This article analyzes the processing of natural pigments to obtain natural pigment-based MBs in two biodegradable polymeric matrixes, polylactic acid (PLA) and polybutylene succinate (PBS), and the study of the colouring capacity by the addition, in different percentages, of natural pigments in the polymeric matrix.

2. Materials and Methods

2.1. Materials

Two commercially available biopolymeric matrices were used to develop the masterbatches, polylactic acid (PLA), Beograde INJ038, supplied by Beologic, (Sint-Denijs, Belgium) and polybutylene succinate (PBS), BioPBSFZ71PM, supplied by Biochem Company (Chatuchak, Thailand). These grades were selected due to being biodegradable polymers in industrial compost conditions and having a relatively low melting temperature, which allows the incorporation of natural pigments, minimizing the risk of their degradation.

Table 1. Properties of Beograde INJ038 and BioPBSFZ71PM extract from datasheet supplied by suppliers.

- Dataset excerpts:
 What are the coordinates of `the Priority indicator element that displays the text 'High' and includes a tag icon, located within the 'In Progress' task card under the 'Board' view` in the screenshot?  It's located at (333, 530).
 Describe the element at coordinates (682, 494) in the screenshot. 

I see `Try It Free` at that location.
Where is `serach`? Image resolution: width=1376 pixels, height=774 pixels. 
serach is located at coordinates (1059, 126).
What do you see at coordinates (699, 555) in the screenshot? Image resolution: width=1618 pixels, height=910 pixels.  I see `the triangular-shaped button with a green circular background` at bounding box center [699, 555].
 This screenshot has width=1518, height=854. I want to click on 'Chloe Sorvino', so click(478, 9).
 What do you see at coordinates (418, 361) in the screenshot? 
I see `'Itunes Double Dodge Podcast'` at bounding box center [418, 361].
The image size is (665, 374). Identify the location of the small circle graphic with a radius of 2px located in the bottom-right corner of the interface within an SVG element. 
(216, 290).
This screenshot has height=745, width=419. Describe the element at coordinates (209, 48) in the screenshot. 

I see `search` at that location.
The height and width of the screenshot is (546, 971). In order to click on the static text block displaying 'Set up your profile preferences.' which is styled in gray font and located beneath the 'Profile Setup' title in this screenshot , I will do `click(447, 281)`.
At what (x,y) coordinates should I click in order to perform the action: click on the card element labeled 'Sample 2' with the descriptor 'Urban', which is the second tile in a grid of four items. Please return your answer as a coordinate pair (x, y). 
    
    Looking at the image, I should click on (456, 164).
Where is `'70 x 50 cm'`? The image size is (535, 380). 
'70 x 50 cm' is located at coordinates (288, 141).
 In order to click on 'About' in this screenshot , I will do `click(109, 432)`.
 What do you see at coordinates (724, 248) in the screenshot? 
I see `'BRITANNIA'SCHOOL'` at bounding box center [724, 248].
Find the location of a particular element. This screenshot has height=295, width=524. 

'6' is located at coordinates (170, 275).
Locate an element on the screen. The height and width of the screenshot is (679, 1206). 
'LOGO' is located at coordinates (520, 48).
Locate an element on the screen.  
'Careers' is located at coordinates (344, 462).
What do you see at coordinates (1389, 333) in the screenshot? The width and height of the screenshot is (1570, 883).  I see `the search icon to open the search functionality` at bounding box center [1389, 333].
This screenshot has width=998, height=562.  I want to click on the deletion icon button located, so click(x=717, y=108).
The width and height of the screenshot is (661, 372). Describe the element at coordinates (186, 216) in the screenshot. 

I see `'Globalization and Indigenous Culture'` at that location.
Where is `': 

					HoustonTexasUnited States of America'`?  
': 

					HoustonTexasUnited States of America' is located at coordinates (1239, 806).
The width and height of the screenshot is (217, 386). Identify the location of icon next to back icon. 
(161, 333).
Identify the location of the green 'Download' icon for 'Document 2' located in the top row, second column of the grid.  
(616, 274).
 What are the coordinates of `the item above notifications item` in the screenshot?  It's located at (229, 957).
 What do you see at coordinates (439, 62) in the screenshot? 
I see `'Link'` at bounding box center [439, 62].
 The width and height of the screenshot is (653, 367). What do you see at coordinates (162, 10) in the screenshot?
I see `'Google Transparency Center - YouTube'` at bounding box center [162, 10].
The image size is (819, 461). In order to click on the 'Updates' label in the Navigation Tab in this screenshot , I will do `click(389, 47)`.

- Short exercise 1: Copy the records verbatim from the line containing "What do you see at coordinates (724, 248)" through the line containing "(161, 333).", including both of those lines.
- Short exercise 2: Continue the text on natural pigment masterbatches in biodegradable polymers from the point where it stops.

- Reply 1:
 What do you see at coordinates (724, 248) in the screenshot? 
I see `'BRITANNIA'SCHOOL'` at bounding box center [724, 248].
Find the location of a particular element. This screenshot has height=295, width=524. 

'6' is located at coordinates (170, 275).
Locate an element on the screen. The height and width of the screenshot is (679, 1206). 
'LOGO' is located at coordinates (520, 48).
Locate an element on the screen.  
'Careers' is located at coordinates (344, 462).
What do you see at coordinates (1389, 333) in the screenshot? The width and height of the screenshot is (1570, 883).  I see `the search icon to open the search functionality` at bounding box center [1389, 333].
This screenshot has width=998, height=562.  I want to click on the deletion icon button located, so click(x=717, y=108).
The width and height of the screenshot is (661, 372). Describe the element at coordinates (186, 216) in the screenshot. 

I see `'Globalization and Indigenous Culture'` at that location.
Where is `': 

					HoustonTexasUnited States of America'`?  
': 

					HoustonTexasUnited States of America' is located at coordinates (1239, 806).
The width and height of the screenshot is (217, 386). Identify the location of icon next to back icon. 
(161, 333).

- Reply 2:
Property	Beograde INJ038	BioPBSFZ71PM
Melting temperature (°C)	165	115
Melt flow rate (g/10 min)	17	22
Density (g/cm3)	1.20	1.26

shows some properties of the as-received materials.

Different commercial natural pigments were selected.

Table 2. Natural pigments used.

Property		Extract SP-180	Extract 95%P	Extract RBS-100	Extract 95 HPD-P1
Origin		Spirulina	Curcumin	Beetroot	Chlorophyllin
Colour		Blue	Yellow	Red	Green
Particle size (µm)
	D10	10.3	1.46	8.04	1.6
	D50	24.5	9.3	33.1	5.42
	D90	44.9	35.1	69.3	22.9
Purity (%)		98	90–100	95–100	95
Heavy metals (ppm)		As < 3, Pb < 5, Hg < 1, Cd < 1	As < 3, Pb < 10, Hg < 1, Cd < 1	As < 1, Pb < 1, Hg < 1, Cd < 1	As < 3, Pb < 5, Hg < 1, Cd < 1

shows the reference and some properties of each of them. All of them were supplied by Coralim.

In addition, titanium dioxide, stearic acid and calcium carbonate were used as ultraviolet (UV) absorber, stabilizer, dispersing agent and lubricant. These components were supplied by Sigma-Aldrich (Madrid, Spain).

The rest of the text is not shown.